After the ruling, a celebration
After the ruling, a celebration
Within hours of Thursday morning's health care ruling, students, health care providers, older citizens and members of the clergy gathered at the Capitol to share their joy. Calling it a historic victory, advocates said they were proud of the Supreme Court's decision, which they say will change the lives of more than 400,000 people in Connecticut with no access to health care.
The group included Rabbi Joseph Ron Fish whose infant son needed cleft palate surgery. After the operation, the rabbi and his wife tried to buy a less costly insurance policy -- the couple had been paying $30,000 a year for the family because of their son. That's when Fish and his wife learned they were "prisoners of our insurance company because our son was described as having a pre-existing condition."
The group also included Kashif Abdul-Karim, an imam of the Islamic Center of Greater Hartford and co-chairman of the Interfaith Fellowship for Universal Healthcare, which has been advocating for health reforms for more than sevene years.
"Hallelujah or alhumdulillah ... just say whatever makes you feel good, but let's be thankful for this decision of the Supreme Court to uphold the (Affordable Care Act)," he said at a news conference Thursday at the Legislative Office Building.
Standing before a crowd of health care providers, small business owners, clergy and others, he said, "Our highest ideas have been upheld. We must now move forward to implement the bold solutions of ACA that will benefit small business, uninsured and underinsured in the state."
Terming the attack on ACA as "politically motivated," Karim said that striking down the act would have increased the racial and ethnic gaps in the state.
The Supreme Court has also affirmed the expansion of Medicaid to all individuals with incomes below 133 percent of the federal poverty level -- if the state chooses to do so.
Since Connecticut is more committed to health care than many other states, the expansion of Medicaid is an opportunity it is seizing, said Jane McNichol, executive director of the Hartford-based Legal Assistance Resource Center.
"The expansion of Medicaid is particularly important to low-income residents of Connecticut" if the state is to maintain its current LIA program, she said, referring to the program that serves low-income adults without minor children. She said she was now confident about federal support for Medicaid.
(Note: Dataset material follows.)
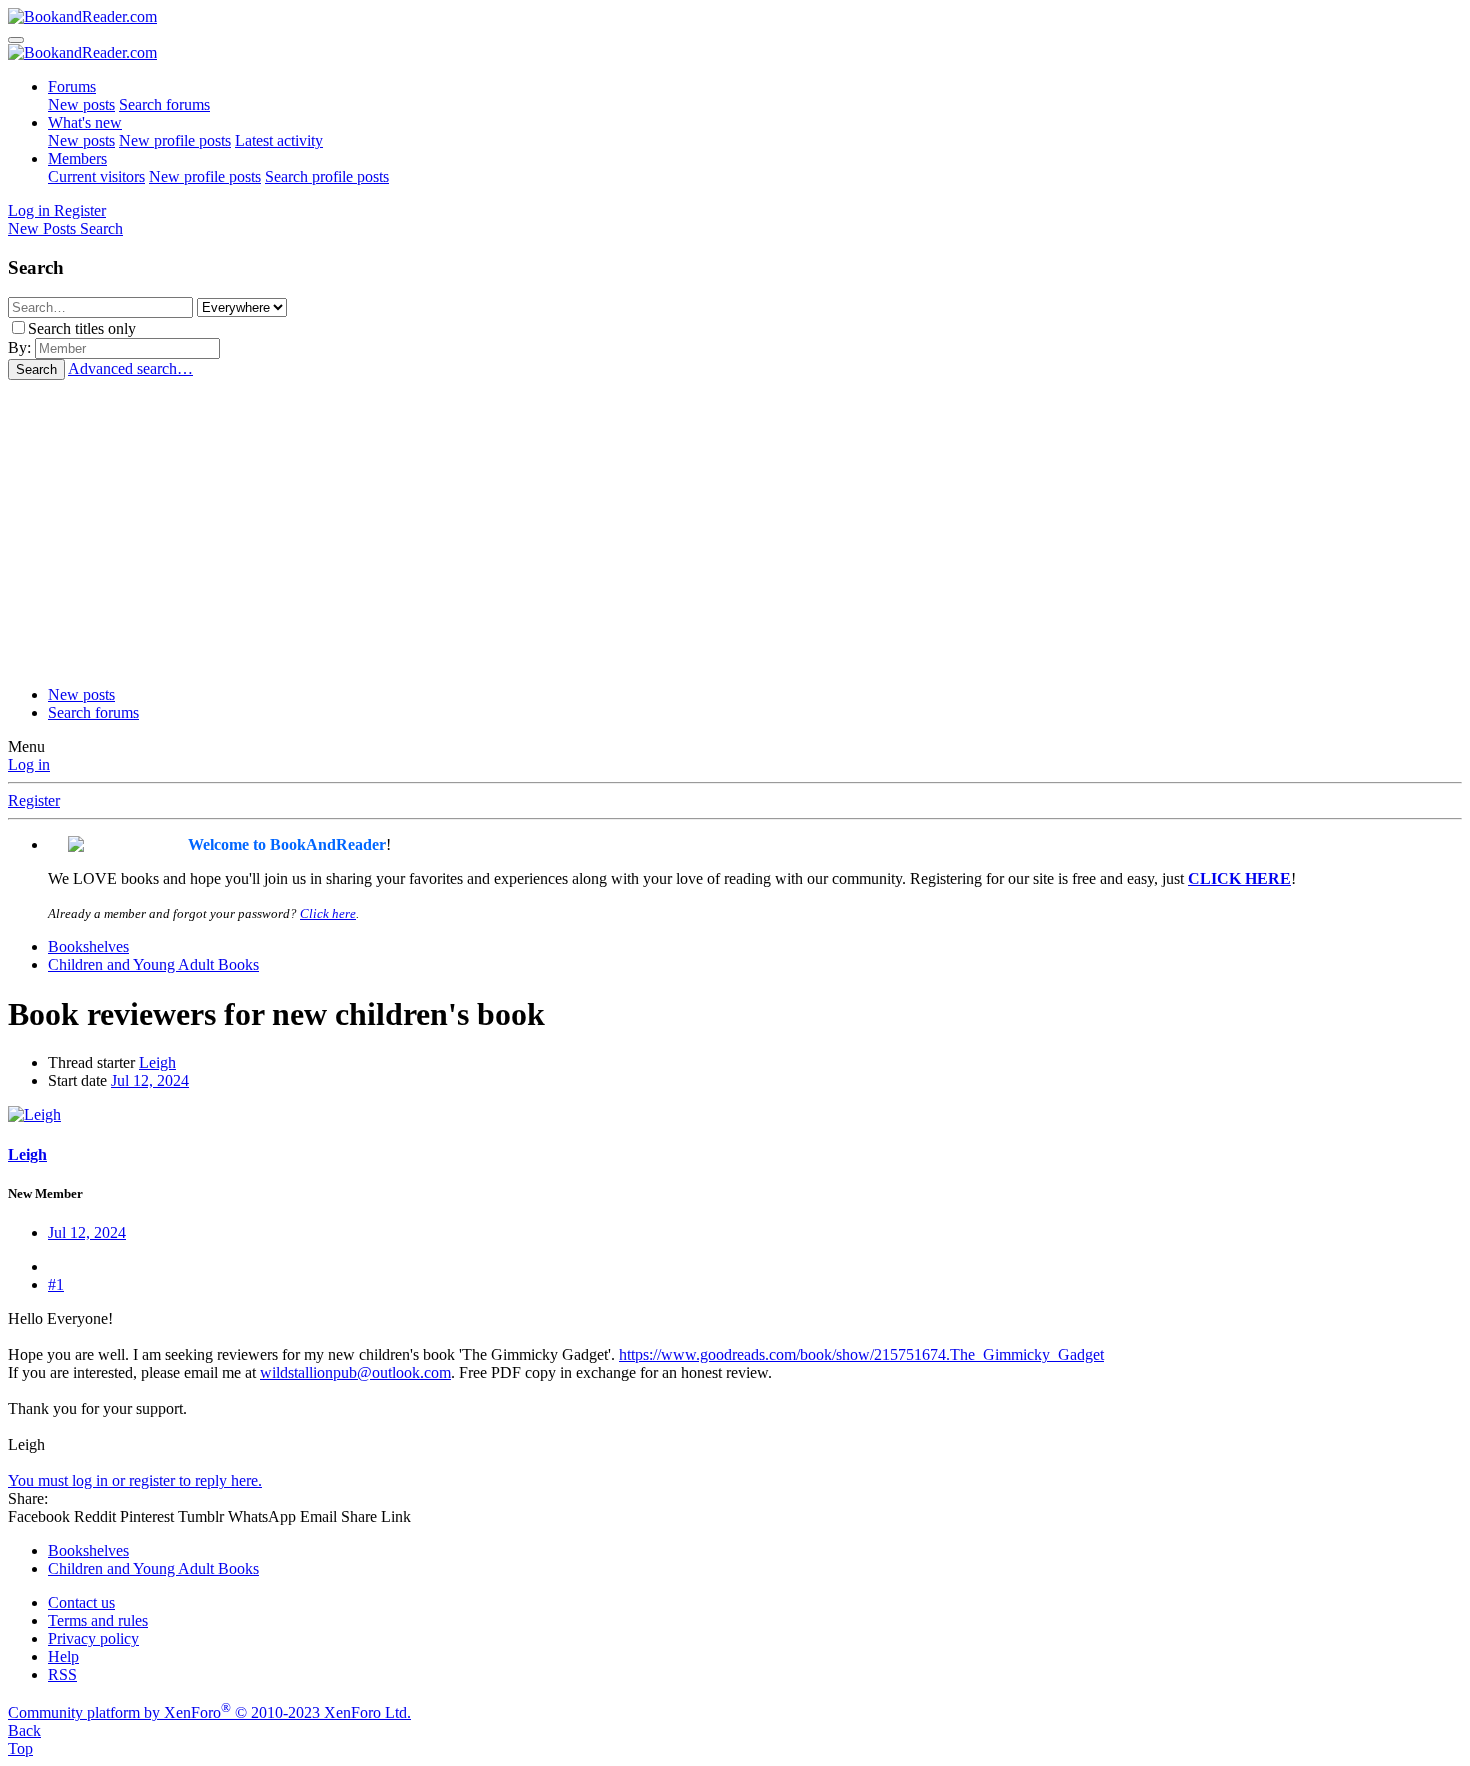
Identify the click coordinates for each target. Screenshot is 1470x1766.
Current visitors (96, 176)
Up to 155,000 additional Connecticut residents could have coverage under Medicaid following the expansion.
'Greatest advance' for women
Moreover, upholding the law has leveled the playing field for women. "The ACA is the greatest advance in women's health in a generation," said Judy Tabar, president and CEO of Planned Parenthood of Southern New England, a group that serves more than more than 100,000 women in Connecticut and Rhode Island.
Under the law, providing numerous benefits for women's health, including access to birth control and cancer screenings without co-pays, is mandatory. Women are guaranteed direct access to health care providers without referrals, ending discriminatory practices such as charging women higher premiums and denying coverage for pre-existing conditions.
"Being a woman is no longer a pre-existing condition," said Tabar. "The disparity will now be gone."
David Pickus, president of the one of the state's largest union of health care workers, said, "Today's decision means that cancer survivors will have the health care they need, that young adults struggling to find that first good job that offers health insurance within their budgets can continue to have health coverage under their parents' plan."
Good news for retirees
Edward Coyle, director of the Alliance for Retired Americans, said this was a tremendous victory for seniors who can now better afford to see a doctor and fill a prescription.
"Instead of labeling the ACA as ObamaCare, we should now call it 'Obama Cares'."